提供された抜粋 -
::::::::::
零細個人事務所が案件数を抱える=一人で処理できる能力値を超えてしまう=書類作成や手続が後回しになる=許認可取得までの時間が大幅に遅れる
という、考えてみれば当たり前の悪循環に陥っていくわけです。

士業法人化の流れ

多くの士業に言えることですが、現在の士業の世界は徐々に法人化、大規模化していく流れが出てきています。
法人の強みというのは言わずもがな、スタッフを抱えて、定型業務を分業化して、大量案件をこなすことができるということです。
もちろんそうではない、少数精鋭の傭兵集団みたいな法人もありますが、基本的には法人化=業務効率化=定型業務の大量消費です。

そして、これからもこの士業法人化・拡大化の流れは止まらないと、私は見ています。
単純な手続業務、定型業務というのは法人化した事務所が広告を打って獲得していくでしょうし、定型業務しかできない士業は、法人がM&Aして飲み込んでいく。
既にその兆しは出てきています。

高度複雑化した世界

2000年代から、インターネットか一般化して、今では1人1台とまではいかなくても、多くの人々がその手の中にスマートフォンを持っていることも当たり前の世界になりました。
また、世界的にも経済水準が上がってきていて、国境を越えた移動というのも珍しくない時代です。
個人が多様な価値観や多くの情報を発信して、それが受け入れられる空気感も生まれています。

こうした世の中の動きの中で、個人や企業が抱える問題というのは非常に高度複雑化しています。
特に、法律に基づく手続きというのはインターネット等の電子的な世界や、あるいは外国人による手続きというものを想定していないものもまだまだ多いため、時代に法律が追い付いていない、法律の制定当初では想定もしていなかったような事態が起きて、現在の法律では解決できない問題というのも多く生まれてきています。
今まで誰も経験したことの無いような、未知の課題について取り組まなければいけないという場面に、これから我々は多く出くわすことになるのです。

AIは士業にとっての脅威なのか

これもなんだか使い古された議論のようになってきましたが、AIの台頭で士業の仕事は無くなってしまうのか問題というのがあります。
これに関しては、AIが機械学習のできる部分については、当然無くなっていきます。
ただ、それは逆に言えば機械でもできる仕事が無くなっていくのだから、それは喜ばしいことだと思います。

思えばインターネットが出てきた時も、クラウドサービスが始まった時も、同じような議論があったと思います。
::::::::::
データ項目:
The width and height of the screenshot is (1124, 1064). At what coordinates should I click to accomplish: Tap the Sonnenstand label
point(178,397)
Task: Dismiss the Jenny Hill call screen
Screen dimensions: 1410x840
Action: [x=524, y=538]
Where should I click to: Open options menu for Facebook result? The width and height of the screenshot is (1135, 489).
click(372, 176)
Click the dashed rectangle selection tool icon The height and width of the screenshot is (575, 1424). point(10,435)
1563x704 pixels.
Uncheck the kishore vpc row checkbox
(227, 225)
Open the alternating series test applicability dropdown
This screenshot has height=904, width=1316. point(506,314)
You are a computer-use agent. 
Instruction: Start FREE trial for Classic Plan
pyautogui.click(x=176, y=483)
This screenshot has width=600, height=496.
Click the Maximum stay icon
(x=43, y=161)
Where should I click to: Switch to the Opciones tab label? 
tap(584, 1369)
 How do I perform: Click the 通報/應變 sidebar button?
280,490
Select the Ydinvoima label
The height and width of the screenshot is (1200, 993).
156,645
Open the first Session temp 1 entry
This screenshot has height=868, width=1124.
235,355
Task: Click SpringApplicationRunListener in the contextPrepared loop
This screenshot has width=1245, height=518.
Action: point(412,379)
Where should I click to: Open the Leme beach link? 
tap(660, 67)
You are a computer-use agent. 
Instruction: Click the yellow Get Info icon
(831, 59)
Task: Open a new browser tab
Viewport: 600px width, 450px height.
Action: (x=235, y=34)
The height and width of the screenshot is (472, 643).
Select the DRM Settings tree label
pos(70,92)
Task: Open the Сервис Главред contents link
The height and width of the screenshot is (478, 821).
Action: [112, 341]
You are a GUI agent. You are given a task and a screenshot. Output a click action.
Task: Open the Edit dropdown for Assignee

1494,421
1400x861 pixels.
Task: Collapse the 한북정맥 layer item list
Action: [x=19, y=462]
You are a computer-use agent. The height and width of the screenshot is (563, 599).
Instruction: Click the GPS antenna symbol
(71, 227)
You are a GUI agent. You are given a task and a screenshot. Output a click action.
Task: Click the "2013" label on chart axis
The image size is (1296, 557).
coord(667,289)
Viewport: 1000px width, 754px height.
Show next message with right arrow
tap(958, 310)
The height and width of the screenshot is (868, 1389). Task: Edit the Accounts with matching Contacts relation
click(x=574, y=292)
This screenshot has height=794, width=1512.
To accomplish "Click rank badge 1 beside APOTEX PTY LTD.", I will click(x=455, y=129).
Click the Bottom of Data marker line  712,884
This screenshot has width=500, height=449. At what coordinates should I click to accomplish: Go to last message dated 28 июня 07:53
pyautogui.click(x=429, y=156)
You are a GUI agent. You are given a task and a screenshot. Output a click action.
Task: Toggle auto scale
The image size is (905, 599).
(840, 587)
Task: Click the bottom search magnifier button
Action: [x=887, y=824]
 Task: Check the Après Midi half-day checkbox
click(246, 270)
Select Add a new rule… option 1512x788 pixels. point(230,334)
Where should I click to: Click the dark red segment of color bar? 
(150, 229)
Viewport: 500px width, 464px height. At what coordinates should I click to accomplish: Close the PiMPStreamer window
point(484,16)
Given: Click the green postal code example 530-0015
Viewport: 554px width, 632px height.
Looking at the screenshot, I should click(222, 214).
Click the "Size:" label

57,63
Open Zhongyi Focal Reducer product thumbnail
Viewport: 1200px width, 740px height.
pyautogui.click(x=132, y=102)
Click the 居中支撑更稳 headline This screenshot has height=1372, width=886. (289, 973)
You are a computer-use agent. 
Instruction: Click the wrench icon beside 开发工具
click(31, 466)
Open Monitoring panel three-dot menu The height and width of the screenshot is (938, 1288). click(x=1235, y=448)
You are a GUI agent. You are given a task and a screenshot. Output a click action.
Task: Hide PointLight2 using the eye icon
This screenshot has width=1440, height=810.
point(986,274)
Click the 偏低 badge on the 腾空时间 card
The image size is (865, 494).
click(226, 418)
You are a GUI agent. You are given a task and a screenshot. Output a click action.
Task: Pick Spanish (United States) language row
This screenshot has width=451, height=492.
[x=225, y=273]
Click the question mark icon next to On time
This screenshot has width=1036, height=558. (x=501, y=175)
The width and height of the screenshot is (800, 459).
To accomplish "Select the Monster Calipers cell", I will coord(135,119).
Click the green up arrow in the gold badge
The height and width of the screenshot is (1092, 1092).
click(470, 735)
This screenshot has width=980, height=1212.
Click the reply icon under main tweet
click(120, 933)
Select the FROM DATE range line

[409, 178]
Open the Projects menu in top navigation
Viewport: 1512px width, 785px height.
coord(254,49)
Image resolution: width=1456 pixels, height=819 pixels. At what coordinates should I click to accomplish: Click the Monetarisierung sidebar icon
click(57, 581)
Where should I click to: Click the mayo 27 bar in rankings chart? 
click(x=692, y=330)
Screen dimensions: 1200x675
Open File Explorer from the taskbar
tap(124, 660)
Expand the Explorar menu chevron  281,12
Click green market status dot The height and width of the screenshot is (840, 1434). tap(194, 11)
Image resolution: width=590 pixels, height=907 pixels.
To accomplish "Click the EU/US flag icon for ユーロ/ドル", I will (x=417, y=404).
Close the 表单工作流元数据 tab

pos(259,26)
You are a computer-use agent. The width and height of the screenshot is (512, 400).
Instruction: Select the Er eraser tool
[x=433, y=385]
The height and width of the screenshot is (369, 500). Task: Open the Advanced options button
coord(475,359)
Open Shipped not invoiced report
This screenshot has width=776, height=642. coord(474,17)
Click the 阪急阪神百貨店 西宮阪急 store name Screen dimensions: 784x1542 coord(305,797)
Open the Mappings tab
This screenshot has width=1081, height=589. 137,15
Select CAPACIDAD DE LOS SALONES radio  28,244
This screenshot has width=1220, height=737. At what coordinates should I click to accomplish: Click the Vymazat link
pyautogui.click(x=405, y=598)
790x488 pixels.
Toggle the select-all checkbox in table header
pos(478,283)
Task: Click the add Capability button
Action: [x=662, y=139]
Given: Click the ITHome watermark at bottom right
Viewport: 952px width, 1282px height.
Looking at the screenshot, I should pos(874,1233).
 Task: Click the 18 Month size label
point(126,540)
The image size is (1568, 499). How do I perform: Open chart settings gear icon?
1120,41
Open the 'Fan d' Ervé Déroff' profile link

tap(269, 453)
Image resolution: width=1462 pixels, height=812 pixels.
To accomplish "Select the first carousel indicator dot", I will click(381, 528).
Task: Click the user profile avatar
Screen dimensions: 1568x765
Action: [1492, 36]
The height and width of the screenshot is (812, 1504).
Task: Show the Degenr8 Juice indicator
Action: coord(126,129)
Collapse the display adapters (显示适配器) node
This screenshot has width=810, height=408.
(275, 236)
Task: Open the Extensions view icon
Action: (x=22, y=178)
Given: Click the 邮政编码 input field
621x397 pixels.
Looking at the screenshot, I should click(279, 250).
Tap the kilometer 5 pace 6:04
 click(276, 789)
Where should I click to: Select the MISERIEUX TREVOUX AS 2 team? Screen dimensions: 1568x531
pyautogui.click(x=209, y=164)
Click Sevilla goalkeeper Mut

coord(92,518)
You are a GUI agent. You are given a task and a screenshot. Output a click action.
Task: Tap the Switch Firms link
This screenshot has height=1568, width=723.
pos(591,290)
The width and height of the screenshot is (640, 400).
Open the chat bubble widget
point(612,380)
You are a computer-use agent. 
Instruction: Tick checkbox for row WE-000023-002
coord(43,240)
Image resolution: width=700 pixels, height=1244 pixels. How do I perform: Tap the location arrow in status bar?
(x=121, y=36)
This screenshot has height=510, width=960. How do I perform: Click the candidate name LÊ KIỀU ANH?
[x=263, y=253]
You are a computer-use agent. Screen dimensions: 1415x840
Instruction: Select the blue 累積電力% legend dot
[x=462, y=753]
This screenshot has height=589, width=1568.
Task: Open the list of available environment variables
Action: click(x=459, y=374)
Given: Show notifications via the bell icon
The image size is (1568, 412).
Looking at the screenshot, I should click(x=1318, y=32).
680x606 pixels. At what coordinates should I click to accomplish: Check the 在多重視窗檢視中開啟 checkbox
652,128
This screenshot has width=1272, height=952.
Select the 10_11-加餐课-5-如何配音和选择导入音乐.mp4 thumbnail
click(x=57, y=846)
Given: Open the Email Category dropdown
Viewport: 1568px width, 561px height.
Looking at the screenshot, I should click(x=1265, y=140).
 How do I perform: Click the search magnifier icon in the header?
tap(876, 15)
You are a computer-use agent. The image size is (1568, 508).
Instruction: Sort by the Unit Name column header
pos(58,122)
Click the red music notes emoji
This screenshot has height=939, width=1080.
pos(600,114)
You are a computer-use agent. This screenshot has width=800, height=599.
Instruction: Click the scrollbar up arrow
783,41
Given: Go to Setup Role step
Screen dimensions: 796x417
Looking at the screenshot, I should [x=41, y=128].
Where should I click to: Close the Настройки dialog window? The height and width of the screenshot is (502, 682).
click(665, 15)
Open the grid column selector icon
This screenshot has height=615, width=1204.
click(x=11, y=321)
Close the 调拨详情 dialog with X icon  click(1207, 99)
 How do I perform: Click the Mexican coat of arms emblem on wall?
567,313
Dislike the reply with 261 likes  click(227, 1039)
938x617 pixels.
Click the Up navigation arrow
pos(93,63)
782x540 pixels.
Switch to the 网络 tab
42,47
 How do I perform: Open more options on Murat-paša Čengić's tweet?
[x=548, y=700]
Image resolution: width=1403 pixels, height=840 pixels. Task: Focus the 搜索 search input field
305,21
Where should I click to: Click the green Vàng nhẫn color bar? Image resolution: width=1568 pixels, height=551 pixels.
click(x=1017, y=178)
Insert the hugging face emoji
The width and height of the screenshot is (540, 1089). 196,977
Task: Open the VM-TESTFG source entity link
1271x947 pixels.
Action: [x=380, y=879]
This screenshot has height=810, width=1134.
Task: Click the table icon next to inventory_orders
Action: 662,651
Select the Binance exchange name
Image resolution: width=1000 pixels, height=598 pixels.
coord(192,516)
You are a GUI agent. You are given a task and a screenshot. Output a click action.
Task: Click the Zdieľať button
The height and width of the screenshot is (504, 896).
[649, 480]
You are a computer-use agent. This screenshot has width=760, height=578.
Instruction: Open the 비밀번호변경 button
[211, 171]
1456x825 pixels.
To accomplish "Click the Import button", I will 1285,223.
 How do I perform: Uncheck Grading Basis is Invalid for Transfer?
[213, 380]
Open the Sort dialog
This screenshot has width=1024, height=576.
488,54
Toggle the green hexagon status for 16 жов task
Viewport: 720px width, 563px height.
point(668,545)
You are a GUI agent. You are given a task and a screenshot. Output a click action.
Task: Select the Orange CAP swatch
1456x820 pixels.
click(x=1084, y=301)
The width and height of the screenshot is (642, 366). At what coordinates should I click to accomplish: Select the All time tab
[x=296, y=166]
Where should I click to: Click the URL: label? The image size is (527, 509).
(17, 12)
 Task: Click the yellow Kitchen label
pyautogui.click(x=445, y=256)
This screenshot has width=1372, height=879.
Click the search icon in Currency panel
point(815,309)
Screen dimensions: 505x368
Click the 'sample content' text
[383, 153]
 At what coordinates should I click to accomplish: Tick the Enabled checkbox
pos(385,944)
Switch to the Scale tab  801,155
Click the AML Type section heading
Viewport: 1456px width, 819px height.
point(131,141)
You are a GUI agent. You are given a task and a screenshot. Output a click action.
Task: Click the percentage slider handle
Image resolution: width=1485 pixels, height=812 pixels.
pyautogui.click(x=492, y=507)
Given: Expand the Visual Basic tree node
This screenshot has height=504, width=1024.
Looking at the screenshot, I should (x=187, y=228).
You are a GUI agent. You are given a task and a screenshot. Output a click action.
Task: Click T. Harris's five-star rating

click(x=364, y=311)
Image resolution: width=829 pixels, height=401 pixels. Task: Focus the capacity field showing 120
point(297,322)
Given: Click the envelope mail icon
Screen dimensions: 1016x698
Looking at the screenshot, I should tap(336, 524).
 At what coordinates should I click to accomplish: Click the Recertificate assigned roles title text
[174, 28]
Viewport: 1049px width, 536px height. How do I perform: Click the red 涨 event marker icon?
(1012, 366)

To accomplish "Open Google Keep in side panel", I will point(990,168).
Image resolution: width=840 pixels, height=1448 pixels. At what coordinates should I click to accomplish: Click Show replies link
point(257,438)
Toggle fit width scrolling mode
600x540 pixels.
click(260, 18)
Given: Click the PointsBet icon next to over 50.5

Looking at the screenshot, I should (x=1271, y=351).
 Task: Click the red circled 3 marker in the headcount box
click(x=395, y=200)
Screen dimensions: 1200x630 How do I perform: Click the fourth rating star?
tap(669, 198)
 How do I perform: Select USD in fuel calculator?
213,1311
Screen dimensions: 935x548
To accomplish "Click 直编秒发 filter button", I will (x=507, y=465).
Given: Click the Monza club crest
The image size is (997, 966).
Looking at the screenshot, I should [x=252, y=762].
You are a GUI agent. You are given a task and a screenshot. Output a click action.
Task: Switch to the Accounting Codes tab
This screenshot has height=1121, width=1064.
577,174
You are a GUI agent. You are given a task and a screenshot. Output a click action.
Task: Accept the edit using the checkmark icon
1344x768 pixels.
::::::::::
作業指示 -
**a.** 士業の将来を論じた抜粋の一部をそのまま書き写すこと。「特に、法律に基づく手続きとい」を含む語句から始め、「これに関しては、AIが機械学習のできる部分については、当然無くなっていきます。」まで写して終えること。
**b.** 士業の将来を論じた抜粋では、現在の法律では解決できない問題が多く生まれているとされる。その理由を1～3文で説明すること。

想定される回答 -
**a.**
特に、法律に基づく手続きというのはインターネット等の電子的な世界や、あるいは外国人による手続きというものを想定していないものもまだまだ多いため、時代に法律が追い付いていない、法律の制定当初では想定もしていなかったような事態が起きて、現在の法律では解決できない問題というのも多く生まれてきています。
今まで誰も経験したことの無いような、未知の課題について取り組まなければいけないという場面に、これから我々は多く出くわすことになるのです。

AIは士業にとっての脅威なのか

これもなんだか使い古された議論のようになってきましたが、AIの台頭で士業の仕事は無くなってしまうのか問題というのがあります。
これに関しては、AIが機械学習のできる部分については、当然無くなっていきます。

**b.** 法律に基づく手続きには、インターネット等の電子的な世界や外国人による手続きを想定していないものがまだ多いからだ。そのため時代に法律が追い付かず、制定当初には想定もしていなかった事態が起きている。